К нашей одноглазой соседке, как и к самому инструменту, мы быстро привыкли. До моего предполагаемого поступления в музыкальную школу надо было ждать еще целый год, и трофейное пианино, несмотря на тесноту небольшой комнаты, превратилось просто в громоздкое дополнение к интерьеру. На это дополнение ставили цветы в высокой стеклянной вазе и складывали стопки книг, оставляя место, где любила лежать кошка. Правда, стоило открыть крышку инструмента, как Слепая Мария тотчас же спрыгивала на клавиши и начинала в бешеном ритме перебирать их всеми четырьмя лапами. При этом она так вдохновенно орала, что если бы кто-нибудь догадался обозначить нотами издаваемые ею звуки, то вполне могла бы получиться торжественная оратория в честь, допустим, дня весеннего равноденствия, когда коты со всех окрестных помоек собирались у нас под окнами, чтобы объясниться в любви такой интеллигентной и такой высокохудожественной подруге.

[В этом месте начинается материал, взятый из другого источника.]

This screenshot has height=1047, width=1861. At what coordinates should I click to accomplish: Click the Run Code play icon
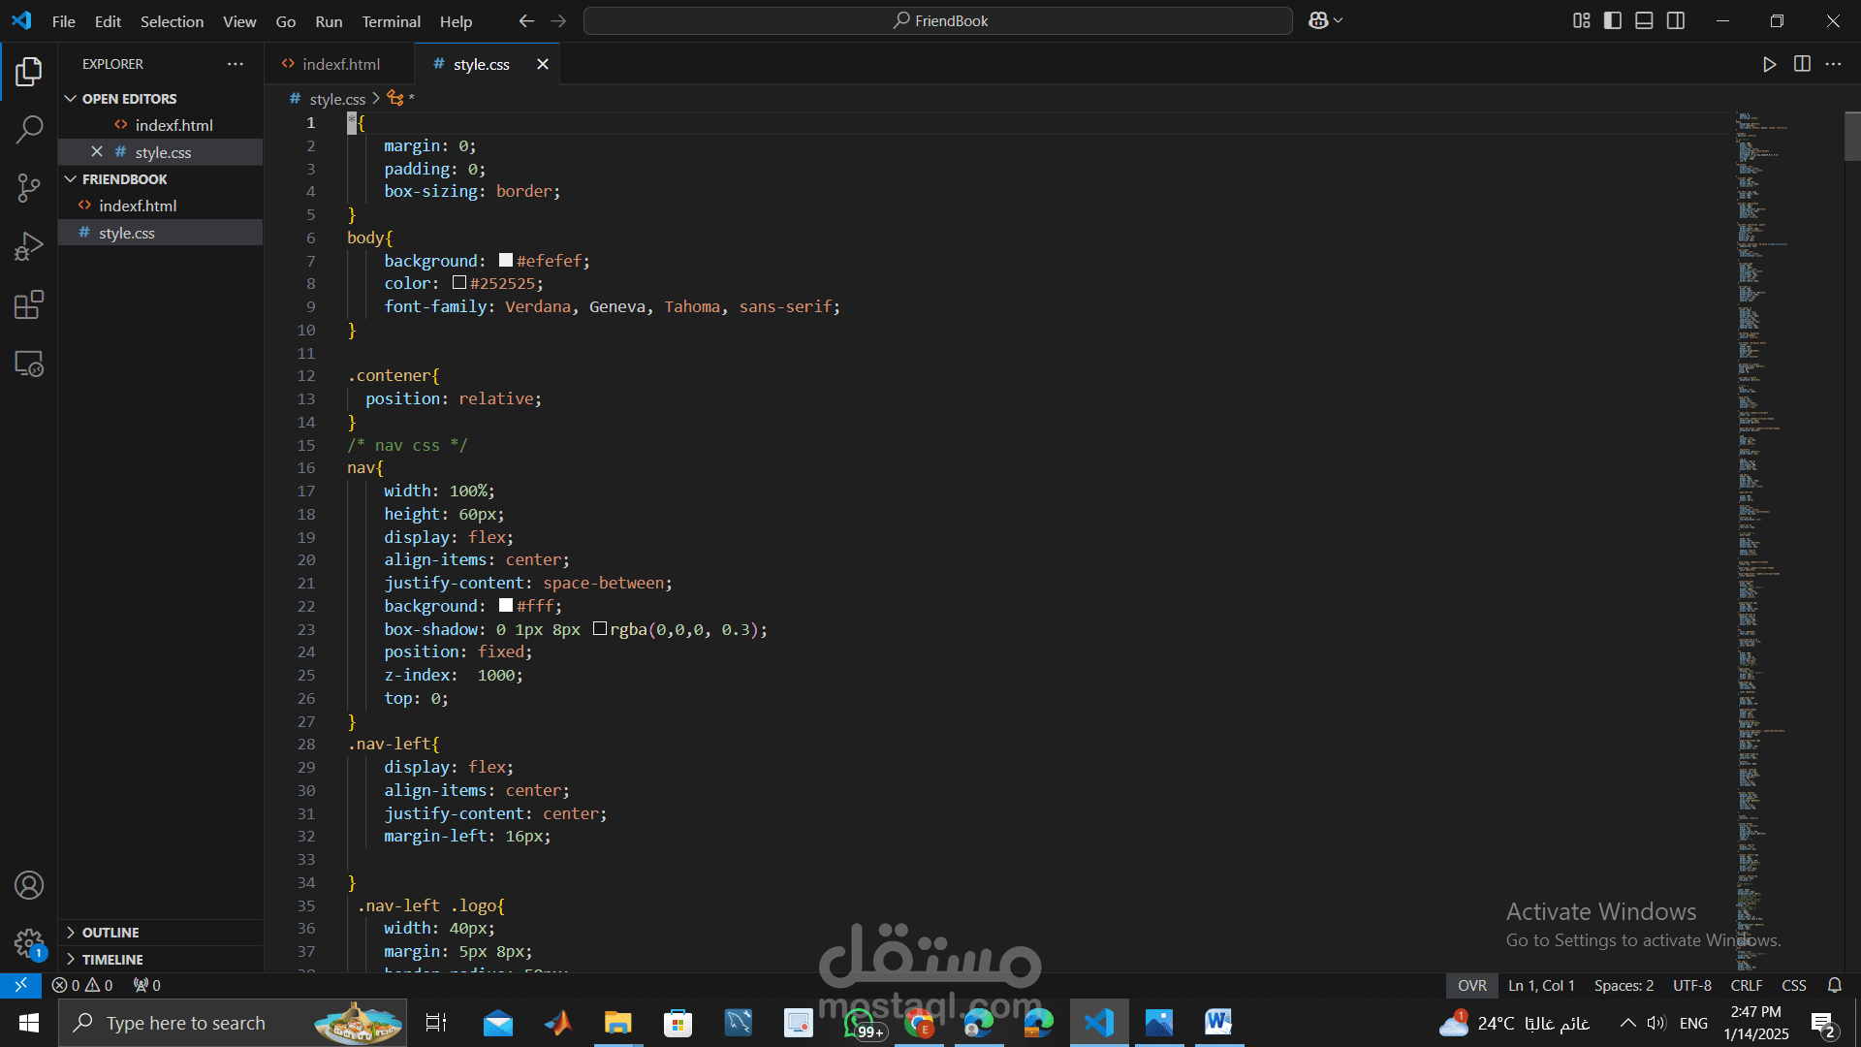point(1769,64)
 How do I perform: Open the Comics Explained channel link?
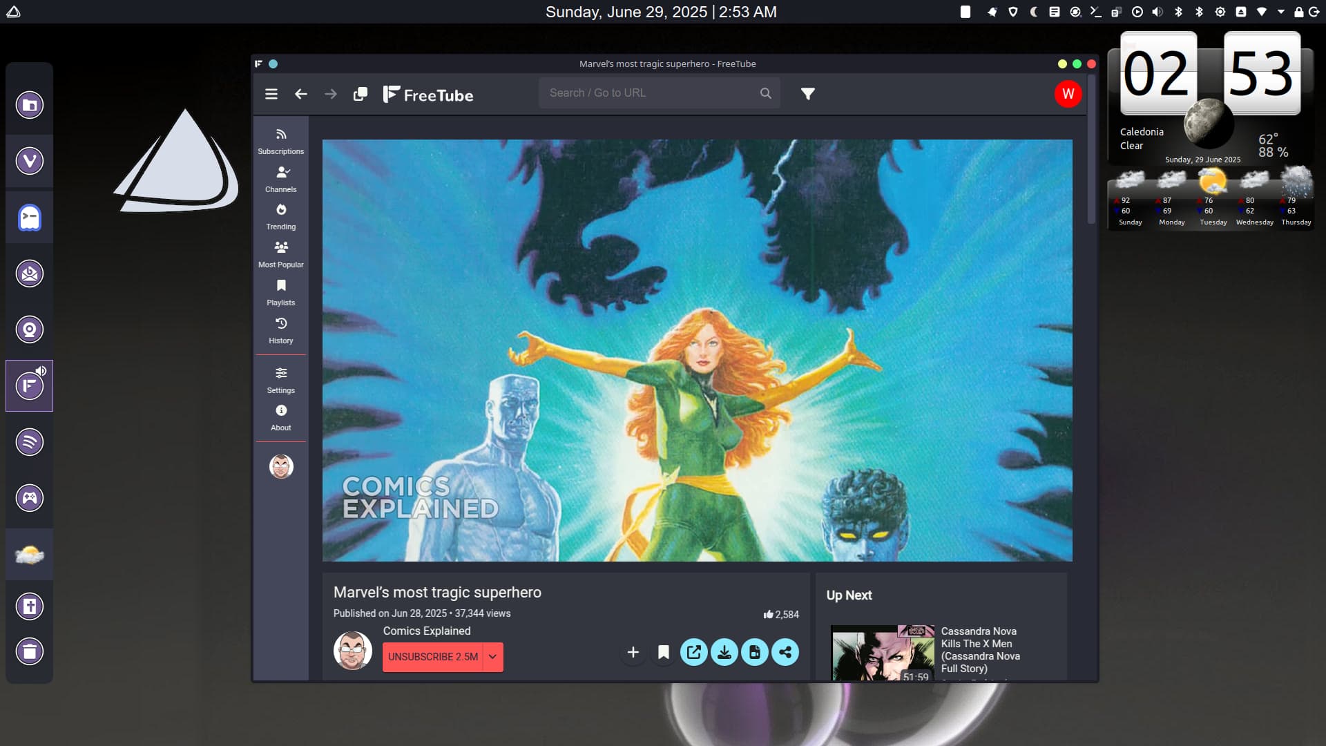[x=427, y=631]
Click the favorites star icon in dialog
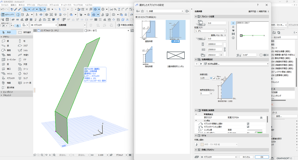Viewport: 298px width, 160px height. pos(142,11)
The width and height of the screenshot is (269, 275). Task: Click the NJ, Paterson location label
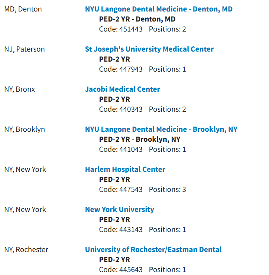[x=25, y=49]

Собственно, на этом благостная часть моей музыкальной истории, полная волнительных, но радостных ожиданий, закончилась. Но закончилась совсем не так, как об этом мечталось.

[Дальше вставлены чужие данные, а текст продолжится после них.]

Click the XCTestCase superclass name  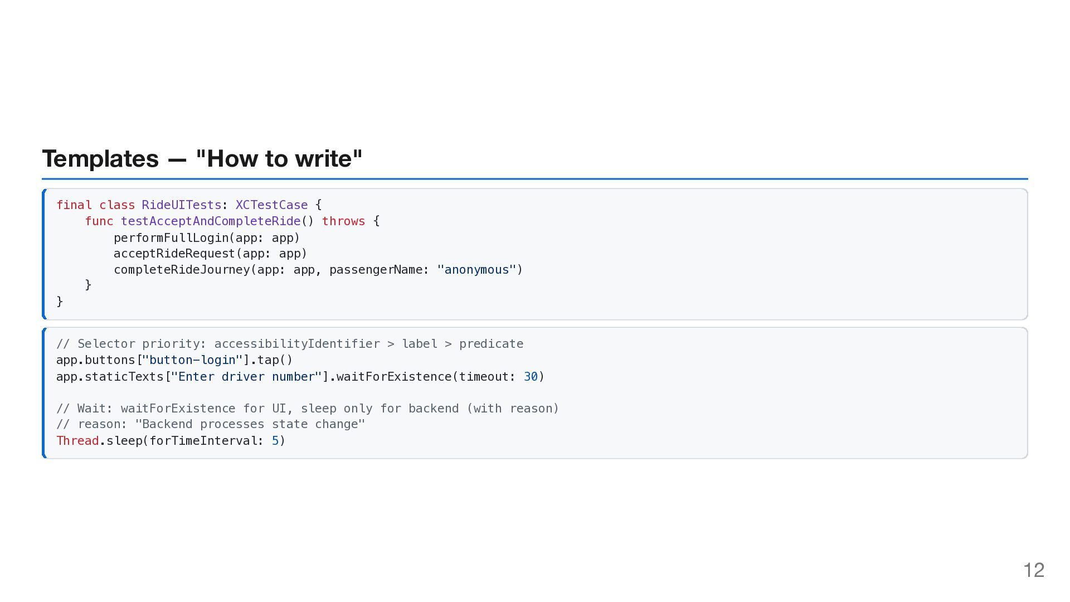point(271,205)
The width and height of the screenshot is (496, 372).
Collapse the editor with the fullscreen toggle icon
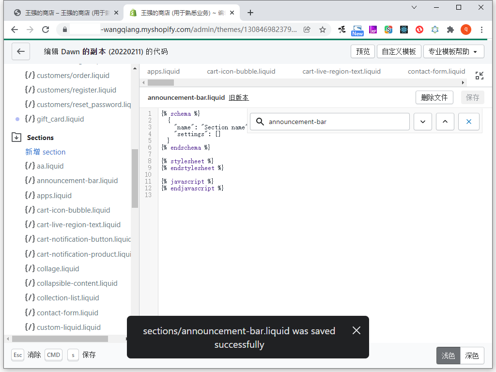click(479, 76)
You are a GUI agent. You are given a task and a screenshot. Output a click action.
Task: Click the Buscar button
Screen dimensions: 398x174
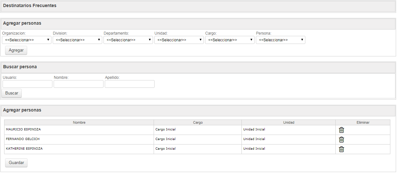pyautogui.click(x=12, y=93)
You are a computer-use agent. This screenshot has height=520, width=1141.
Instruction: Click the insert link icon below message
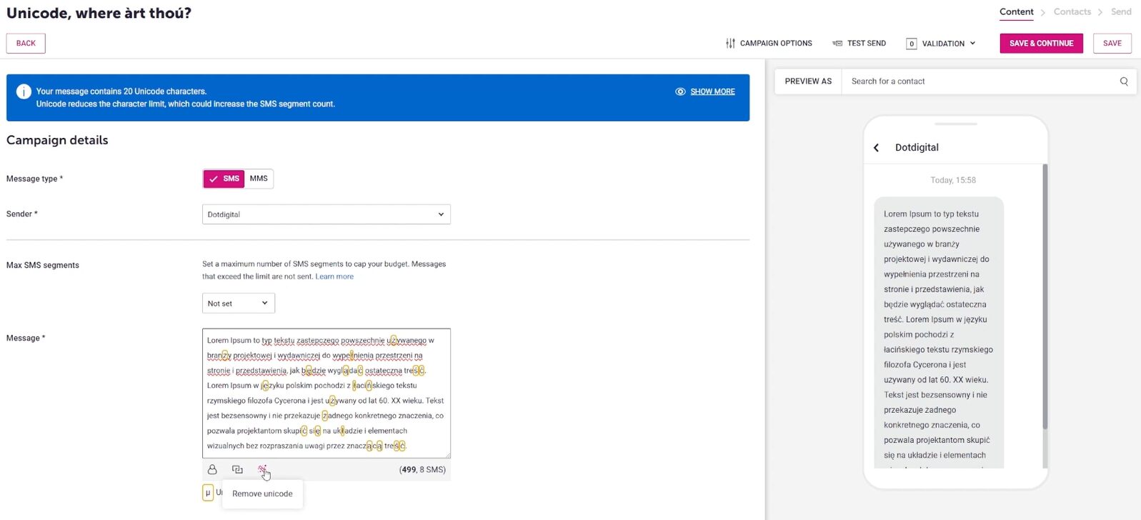(x=237, y=469)
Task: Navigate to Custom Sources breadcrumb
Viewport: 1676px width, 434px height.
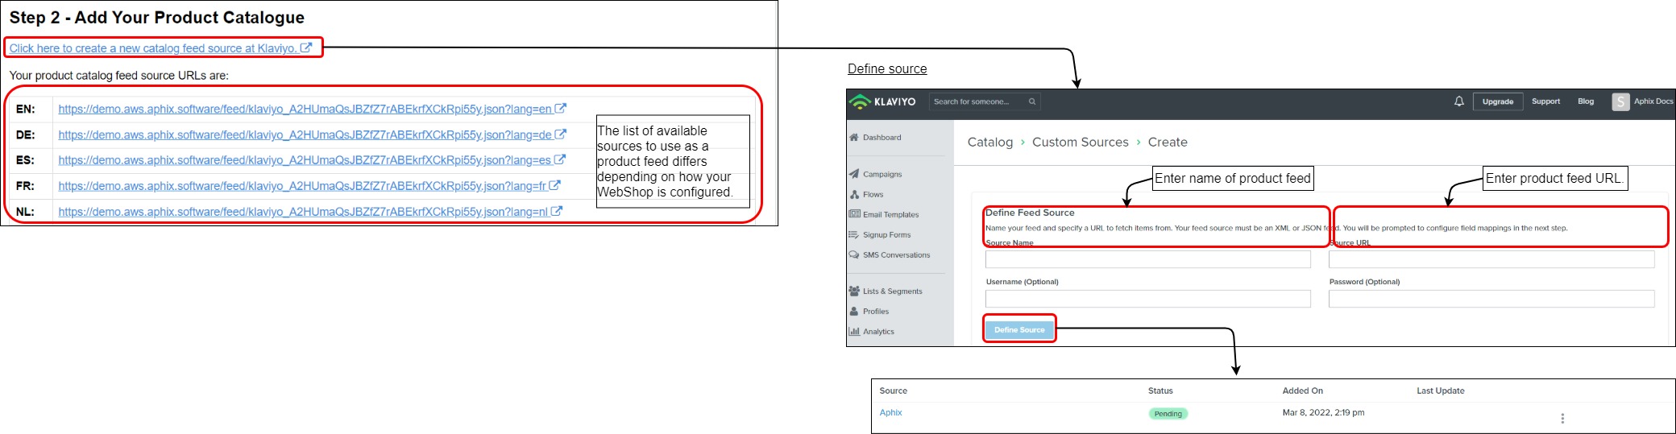Action: click(x=1080, y=143)
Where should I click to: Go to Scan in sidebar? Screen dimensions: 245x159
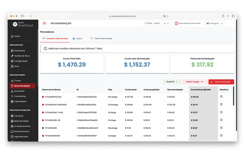pos(17,66)
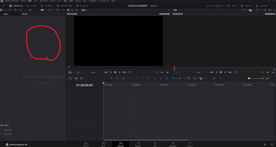Click the green audio volume slider
Screen dimensions: 276x147
[x=257, y=78]
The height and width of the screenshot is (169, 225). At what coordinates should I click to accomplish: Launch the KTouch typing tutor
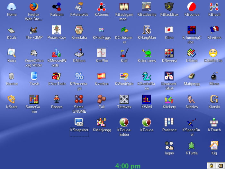click(x=214, y=122)
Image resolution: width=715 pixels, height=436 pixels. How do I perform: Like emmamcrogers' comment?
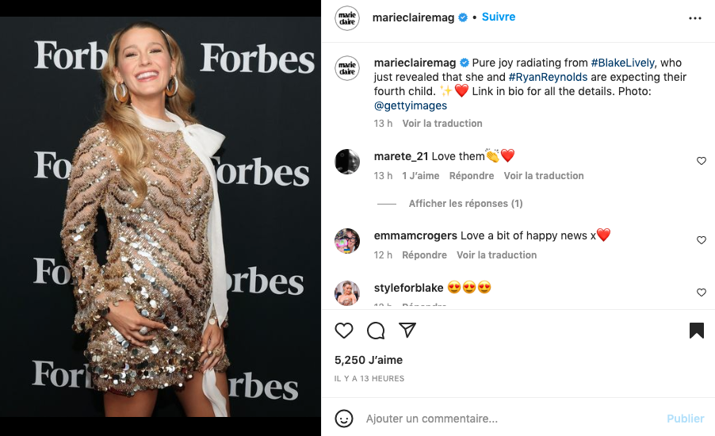pos(701,240)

Выяснилось, причем неожиданно, что музыкальный слух, которым обязан был обладать любой человек, родившийся в городе Бобруйске, обошел меня стороной. И не просто обошел, а сделал при этом такой извилистый крюк, что, когда на выпускном детсадовском утреннике я попытался встроиться в хоровое исполнение государственного гимна, родители, пришедшие полюбоваться своими чадами, горестно закачали головами и изо всех сил старались не смотреть в сторону моей мамы, от души сочувствуя постигшему ее несчастью.